Hokkaido, Dia 02 de Abril de 2018...

Passei mais uma noite em claro.

Eu até tentava, mas toda vez que eu fechava os olhos o pavor de dormir e não acordar mais me consumia. Mais de um ano em coma. Um ano e cinco meses para ser mais exata. Causas desconhecidas, eu simplesmente dormi e não acordei mais. Disseram que era a Doença do Sono, mas eu pesquisei a respeito, só seria possível se eu tivesse ido para a África. E eu nunca tinha saído do Japão até então.

Eu olhei para o relógio no criado, já eram seis da manhã. Era meu primeiro dia de aula, só de pensar nisso meu estômago revirava... Cheguei a implorar à minha mãe para concluir o Ensino Médio em casa, mas a minha psicóloga achou melhor eu não me isolar. Tentar ter uma vida normal depois de dois anos. Um ano e cinco meses de coma e mais sete meses para recuperação. Dois anos da minha vida. Era fácil para elas falarem isso.

Ergui o corpo e me sentei na cama olhando ao redor do meu quarto impecável.

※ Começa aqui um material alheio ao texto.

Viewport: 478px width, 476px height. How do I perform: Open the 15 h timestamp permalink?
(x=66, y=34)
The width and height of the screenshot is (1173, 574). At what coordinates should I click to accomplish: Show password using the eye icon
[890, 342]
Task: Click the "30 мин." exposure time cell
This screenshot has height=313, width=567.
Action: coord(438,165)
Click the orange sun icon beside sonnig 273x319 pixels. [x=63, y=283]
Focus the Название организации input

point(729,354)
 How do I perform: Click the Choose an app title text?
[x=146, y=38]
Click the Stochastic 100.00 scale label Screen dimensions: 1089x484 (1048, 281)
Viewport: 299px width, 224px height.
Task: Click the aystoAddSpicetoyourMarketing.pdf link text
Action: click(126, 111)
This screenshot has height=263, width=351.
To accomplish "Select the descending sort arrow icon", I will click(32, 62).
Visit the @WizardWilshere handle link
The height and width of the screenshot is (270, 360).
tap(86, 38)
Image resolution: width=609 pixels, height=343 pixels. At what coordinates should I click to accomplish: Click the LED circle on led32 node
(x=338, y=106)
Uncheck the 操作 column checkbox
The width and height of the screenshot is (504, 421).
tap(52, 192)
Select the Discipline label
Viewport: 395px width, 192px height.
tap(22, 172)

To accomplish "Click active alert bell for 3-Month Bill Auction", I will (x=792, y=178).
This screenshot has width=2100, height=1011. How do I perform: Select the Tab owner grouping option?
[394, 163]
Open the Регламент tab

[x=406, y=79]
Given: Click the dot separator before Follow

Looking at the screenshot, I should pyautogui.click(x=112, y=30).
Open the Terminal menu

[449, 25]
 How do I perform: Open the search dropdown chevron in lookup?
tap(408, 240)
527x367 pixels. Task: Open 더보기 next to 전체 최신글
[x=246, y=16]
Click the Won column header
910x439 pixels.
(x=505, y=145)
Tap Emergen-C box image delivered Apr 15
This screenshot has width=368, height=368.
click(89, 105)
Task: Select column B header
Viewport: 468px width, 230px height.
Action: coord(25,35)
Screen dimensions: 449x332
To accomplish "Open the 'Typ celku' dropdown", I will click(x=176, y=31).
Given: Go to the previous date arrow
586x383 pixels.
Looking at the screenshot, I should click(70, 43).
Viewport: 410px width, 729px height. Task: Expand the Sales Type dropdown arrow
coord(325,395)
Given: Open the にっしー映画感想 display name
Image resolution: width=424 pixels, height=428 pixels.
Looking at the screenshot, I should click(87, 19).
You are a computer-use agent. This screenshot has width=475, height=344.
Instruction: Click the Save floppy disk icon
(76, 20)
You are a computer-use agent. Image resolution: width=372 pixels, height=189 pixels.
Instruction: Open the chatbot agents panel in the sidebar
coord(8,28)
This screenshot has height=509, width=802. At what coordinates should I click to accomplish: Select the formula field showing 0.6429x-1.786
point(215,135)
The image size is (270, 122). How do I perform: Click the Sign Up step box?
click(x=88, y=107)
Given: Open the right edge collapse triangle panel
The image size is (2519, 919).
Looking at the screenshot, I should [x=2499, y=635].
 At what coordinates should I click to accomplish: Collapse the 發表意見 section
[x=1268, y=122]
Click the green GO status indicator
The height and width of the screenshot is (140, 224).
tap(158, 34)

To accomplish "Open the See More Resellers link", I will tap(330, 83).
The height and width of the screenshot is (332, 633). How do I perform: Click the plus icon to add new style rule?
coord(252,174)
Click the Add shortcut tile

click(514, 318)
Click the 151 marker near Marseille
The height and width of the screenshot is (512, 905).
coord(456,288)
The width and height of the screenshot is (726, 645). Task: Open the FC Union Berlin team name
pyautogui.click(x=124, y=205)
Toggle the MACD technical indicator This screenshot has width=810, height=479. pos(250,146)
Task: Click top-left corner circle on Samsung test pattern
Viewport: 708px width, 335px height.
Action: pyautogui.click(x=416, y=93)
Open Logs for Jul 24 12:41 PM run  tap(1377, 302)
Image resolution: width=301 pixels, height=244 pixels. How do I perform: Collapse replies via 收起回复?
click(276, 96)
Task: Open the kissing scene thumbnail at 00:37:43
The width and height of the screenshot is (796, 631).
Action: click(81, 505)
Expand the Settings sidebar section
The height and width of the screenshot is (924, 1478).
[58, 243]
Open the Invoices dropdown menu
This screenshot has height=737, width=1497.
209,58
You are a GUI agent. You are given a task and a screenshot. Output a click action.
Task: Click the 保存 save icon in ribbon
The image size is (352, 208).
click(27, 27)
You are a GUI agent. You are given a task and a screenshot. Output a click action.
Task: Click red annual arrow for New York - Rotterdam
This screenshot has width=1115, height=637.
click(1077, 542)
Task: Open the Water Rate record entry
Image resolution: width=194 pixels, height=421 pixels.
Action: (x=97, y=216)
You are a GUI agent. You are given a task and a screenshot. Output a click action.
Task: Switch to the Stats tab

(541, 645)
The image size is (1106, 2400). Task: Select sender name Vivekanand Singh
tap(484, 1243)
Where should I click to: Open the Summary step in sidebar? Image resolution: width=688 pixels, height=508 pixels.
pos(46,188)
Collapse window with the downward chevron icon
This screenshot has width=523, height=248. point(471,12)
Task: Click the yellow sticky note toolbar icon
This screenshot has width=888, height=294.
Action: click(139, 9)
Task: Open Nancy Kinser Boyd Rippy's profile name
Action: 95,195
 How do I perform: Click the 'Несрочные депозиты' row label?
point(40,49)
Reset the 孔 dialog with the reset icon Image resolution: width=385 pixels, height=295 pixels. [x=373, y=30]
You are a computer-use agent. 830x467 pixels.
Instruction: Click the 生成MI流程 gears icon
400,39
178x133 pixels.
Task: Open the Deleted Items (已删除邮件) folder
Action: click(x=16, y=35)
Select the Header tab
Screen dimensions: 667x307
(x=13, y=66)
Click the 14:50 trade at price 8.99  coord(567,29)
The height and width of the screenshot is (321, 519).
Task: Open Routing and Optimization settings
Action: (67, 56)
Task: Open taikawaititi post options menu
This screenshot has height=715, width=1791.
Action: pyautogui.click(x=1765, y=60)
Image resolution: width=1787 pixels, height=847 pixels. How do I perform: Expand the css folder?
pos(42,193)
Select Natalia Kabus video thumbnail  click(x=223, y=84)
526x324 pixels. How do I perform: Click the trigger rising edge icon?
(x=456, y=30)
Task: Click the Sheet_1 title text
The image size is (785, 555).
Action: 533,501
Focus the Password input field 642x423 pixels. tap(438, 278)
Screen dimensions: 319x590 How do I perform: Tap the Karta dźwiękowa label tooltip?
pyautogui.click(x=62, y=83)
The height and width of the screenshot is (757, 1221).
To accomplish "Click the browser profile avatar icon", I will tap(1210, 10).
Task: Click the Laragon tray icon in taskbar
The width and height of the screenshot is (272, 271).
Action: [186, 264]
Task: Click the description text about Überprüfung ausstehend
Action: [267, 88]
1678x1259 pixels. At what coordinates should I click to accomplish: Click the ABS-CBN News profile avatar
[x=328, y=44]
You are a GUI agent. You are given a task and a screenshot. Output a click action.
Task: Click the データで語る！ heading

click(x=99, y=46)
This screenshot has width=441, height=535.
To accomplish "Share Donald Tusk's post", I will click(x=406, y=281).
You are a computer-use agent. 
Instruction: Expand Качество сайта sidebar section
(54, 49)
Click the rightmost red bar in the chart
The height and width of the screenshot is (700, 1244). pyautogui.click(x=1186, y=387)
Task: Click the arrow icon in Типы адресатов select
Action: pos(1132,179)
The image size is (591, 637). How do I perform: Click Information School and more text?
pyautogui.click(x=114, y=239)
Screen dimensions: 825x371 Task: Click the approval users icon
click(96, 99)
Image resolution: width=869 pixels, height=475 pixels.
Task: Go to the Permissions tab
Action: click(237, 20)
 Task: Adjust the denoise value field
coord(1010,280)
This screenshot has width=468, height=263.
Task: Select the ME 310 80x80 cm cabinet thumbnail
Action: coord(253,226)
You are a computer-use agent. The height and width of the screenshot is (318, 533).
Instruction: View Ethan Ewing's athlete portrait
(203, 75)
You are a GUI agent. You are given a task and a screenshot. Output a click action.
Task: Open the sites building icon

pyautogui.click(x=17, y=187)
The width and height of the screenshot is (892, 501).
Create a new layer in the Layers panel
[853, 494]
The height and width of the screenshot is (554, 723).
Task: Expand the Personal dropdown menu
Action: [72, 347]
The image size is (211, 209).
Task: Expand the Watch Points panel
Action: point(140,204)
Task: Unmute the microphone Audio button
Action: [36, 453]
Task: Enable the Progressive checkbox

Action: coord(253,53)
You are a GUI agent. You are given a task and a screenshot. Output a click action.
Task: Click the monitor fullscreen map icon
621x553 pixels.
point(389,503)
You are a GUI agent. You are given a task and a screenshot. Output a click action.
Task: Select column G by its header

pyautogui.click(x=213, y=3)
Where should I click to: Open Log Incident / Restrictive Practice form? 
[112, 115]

Minha mãe fazia questão de manter tudo arrumado, fora às vezes que ela me tratava como uma criança ou quando eu cochilava e ela ficava do meu lado o tempo todo. Eu entendia sua preocupação, só não estava muito acostumada com isso, e nem preparada para isso. Demorei um tempo para voltar a andar, a falar. Era como se tivesse nascido de novo.

Caminhei até o guarda-roupa e vi meu uniforme separado. Eu lembrava do dia em que fiquei empolgada com o Ensino Médio, depois com o segundo e terceiro ano. Eu estava no começo do ano letivo quando tudo aconteceu. Meus amigos, minha vida na escola, meus sonhos e planos. Tudo havia ido por água abaixo.

— Devia melhorar essa cara. — Kurogiri estava tomando um sol na janela de barriga para cima ao lado da sua vasilha de ração que ele se recusava a comer. Eu teria que trocar de marca de novo, além de tudo, ele era exigente. O gato folgado que não saiu de perto de mim nem por um instante. Minha mãe não conseguiu me afastar dele. Ela não conseguiria nem se quisesse. Saí com ele nos braços do hospital, minha mãe não fez uma cara muito boa, mas eu disse para ela que só voltaria para casa com ele. Ela até aceitou, mas seu olhar era estranho toda vez que falava do Kurogiri, algo que eu não entendia.

— Eu não tô afim de ir.

— Vai se acostumar. — Sua imagem de gato se transformou num homem de cabelos pretos longos, vestindo um moletom cinza e calça de moletom preta. Seus olhos de quem está sempre entediado eram de um verde um pouco mais escuro que os meus.

— Minha mãe pode aparecer a qualquer momento. — Eu o adverti olhando para a porta. A porta branca com o pôster do Metallica parecia cobrir uma rachadura. Vai ver que iriam desmanchar o quarto e se arrependeram.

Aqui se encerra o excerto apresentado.